Assignment | Lay out the data from the line that contains "Image resolution: width=803" through the line that contains "pyautogui.click(x=480, y=319)" as a Markdown table with the columns Number and Text. Put a row number in Number and the line in Text, and leave out blank lines.

Records supplied |
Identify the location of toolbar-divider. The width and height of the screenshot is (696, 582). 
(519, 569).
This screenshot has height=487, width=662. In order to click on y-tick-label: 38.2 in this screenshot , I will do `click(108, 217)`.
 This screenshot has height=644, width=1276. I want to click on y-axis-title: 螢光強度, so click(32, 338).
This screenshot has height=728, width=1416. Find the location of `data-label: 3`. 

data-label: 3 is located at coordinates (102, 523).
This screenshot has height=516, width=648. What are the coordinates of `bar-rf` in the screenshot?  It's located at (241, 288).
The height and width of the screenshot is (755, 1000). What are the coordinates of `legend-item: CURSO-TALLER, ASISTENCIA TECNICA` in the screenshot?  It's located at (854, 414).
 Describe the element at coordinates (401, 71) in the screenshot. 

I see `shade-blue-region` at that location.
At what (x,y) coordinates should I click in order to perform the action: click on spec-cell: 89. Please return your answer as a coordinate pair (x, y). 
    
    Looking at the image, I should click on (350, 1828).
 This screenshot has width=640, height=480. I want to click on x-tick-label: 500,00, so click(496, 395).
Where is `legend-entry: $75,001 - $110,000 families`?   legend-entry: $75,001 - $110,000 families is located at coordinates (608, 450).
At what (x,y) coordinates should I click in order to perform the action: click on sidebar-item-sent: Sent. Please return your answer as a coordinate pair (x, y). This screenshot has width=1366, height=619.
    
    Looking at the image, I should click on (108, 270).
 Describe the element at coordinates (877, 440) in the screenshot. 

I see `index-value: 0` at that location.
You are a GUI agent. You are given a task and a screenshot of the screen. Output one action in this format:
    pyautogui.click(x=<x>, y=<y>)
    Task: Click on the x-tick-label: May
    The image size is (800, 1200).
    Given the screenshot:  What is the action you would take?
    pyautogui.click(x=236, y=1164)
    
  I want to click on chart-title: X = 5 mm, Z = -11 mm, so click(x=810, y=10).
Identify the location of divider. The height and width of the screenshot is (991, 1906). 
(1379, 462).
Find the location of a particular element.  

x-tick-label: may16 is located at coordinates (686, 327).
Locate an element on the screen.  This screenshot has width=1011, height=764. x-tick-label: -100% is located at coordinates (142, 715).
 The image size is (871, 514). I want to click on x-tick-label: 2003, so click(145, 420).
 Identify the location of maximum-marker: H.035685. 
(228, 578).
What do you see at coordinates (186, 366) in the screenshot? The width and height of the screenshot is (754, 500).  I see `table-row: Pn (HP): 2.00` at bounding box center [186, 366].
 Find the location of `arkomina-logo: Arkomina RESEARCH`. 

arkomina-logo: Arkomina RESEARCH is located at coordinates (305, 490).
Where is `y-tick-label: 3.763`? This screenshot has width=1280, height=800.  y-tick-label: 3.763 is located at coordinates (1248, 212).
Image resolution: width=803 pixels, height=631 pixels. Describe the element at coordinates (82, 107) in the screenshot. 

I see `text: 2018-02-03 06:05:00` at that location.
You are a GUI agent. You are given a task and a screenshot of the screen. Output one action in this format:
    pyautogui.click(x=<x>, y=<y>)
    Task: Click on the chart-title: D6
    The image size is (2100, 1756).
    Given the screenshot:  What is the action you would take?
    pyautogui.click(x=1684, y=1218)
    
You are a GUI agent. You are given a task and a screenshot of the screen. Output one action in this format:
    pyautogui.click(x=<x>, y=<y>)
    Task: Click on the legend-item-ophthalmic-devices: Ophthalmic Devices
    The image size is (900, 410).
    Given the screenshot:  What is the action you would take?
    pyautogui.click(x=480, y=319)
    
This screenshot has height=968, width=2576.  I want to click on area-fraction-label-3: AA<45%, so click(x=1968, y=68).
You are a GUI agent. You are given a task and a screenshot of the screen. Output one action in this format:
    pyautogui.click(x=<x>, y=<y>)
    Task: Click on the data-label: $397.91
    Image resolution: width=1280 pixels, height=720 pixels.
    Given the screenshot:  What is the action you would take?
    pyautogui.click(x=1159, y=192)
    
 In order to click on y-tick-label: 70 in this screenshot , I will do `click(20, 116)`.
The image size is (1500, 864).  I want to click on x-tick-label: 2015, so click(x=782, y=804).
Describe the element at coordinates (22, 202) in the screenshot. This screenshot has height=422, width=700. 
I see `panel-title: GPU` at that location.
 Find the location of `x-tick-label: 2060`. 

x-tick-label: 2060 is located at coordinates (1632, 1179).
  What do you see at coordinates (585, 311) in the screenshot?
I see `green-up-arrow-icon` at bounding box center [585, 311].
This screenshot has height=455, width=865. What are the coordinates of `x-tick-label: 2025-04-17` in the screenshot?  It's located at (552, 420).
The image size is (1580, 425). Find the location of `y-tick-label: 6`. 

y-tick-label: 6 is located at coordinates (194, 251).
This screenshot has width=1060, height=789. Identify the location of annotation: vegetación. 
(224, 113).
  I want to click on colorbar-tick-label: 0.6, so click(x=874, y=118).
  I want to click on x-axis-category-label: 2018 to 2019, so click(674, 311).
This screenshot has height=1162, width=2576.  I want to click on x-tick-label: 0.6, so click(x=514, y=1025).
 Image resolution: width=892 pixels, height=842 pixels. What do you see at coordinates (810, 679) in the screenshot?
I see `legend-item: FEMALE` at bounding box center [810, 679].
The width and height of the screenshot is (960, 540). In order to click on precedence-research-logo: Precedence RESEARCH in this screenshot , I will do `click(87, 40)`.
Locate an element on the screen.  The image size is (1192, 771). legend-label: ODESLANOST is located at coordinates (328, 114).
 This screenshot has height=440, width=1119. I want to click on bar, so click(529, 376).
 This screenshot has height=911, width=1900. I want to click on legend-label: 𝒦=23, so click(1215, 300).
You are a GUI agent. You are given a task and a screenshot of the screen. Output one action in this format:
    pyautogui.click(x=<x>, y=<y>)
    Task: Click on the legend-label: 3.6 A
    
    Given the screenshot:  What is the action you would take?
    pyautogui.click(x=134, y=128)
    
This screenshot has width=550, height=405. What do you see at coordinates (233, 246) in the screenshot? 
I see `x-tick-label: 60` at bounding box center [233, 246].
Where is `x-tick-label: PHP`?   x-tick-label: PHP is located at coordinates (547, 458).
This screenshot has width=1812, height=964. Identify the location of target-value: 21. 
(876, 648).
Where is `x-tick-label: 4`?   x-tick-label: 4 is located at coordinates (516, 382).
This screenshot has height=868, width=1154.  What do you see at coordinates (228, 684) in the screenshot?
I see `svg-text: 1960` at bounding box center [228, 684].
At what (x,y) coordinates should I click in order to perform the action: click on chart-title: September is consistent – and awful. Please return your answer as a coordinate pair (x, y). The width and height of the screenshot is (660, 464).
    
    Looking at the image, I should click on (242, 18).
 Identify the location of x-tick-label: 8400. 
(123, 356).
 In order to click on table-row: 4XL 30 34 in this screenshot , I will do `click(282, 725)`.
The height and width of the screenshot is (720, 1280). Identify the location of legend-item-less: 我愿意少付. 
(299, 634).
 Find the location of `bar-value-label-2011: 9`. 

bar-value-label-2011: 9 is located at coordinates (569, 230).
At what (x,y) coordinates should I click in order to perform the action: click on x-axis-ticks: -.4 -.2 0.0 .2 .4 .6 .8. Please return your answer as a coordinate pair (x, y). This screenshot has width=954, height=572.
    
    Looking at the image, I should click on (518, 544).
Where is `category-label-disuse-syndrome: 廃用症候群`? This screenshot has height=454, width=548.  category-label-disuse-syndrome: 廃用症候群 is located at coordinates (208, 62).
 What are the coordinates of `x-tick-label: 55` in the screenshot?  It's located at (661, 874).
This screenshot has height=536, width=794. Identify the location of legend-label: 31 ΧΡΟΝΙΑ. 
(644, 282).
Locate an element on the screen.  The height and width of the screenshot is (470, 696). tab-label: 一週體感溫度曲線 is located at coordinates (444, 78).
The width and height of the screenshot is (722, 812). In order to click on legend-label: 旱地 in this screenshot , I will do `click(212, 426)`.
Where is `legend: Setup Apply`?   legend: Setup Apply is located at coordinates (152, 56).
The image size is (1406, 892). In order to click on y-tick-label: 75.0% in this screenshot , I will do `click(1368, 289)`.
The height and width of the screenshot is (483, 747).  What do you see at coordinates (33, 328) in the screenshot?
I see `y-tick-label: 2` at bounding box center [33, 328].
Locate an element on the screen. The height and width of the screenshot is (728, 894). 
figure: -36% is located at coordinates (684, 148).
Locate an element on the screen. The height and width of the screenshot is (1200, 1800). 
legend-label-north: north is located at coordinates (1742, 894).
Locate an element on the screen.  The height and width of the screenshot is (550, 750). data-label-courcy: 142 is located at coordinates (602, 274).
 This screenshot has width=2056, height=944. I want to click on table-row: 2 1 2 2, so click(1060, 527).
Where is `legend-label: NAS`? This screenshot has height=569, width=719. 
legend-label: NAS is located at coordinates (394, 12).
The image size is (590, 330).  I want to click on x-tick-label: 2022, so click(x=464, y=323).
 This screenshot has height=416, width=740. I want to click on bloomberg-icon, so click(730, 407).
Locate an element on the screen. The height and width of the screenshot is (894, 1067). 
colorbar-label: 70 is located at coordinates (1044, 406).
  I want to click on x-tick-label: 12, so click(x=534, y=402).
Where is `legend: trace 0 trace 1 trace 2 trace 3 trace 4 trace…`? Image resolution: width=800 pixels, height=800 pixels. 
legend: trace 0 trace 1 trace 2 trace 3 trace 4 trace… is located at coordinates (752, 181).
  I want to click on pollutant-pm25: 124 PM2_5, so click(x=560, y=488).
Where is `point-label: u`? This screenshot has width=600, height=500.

Answer to the problem |
| Number | Text |
|---|---|
| 1 | Image resolution: width=803 pixels, height=631 pixels. Describe the element at coordinates (82, 107) in the screenshot.  |
| 2 | I see `text: 2018-02-03 06:05:00` at that location. |
| 3 | You are a GUI agent. You are given a task and a screenshot of the screen. Output one action in this format: |
| 4 |     pyautogui.click(x=<x>, y=<y>) |
| 5 |     Task: Click on the chart-title: D6 |
| 6 |     The image size is (2100, 1756). |
| 7 |     Given the screenshot:  What is the action you would take? |
| 8 |     pyautogui.click(x=1684, y=1218) |
| 9 | You are a GUI agent. You are given a task and a screenshot of the screen. Output one action in this format: |
| 10 |     pyautogui.click(x=<x>, y=<y>) |
| 11 |     Task: Click on the legend-item-ophthalmic-devices: Ophthalmic Devices |
| 12 |     The image size is (900, 410). |
| 13 |     Given the screenshot:  What is the action you would take? |
| 14 |     pyautogui.click(x=480, y=319) |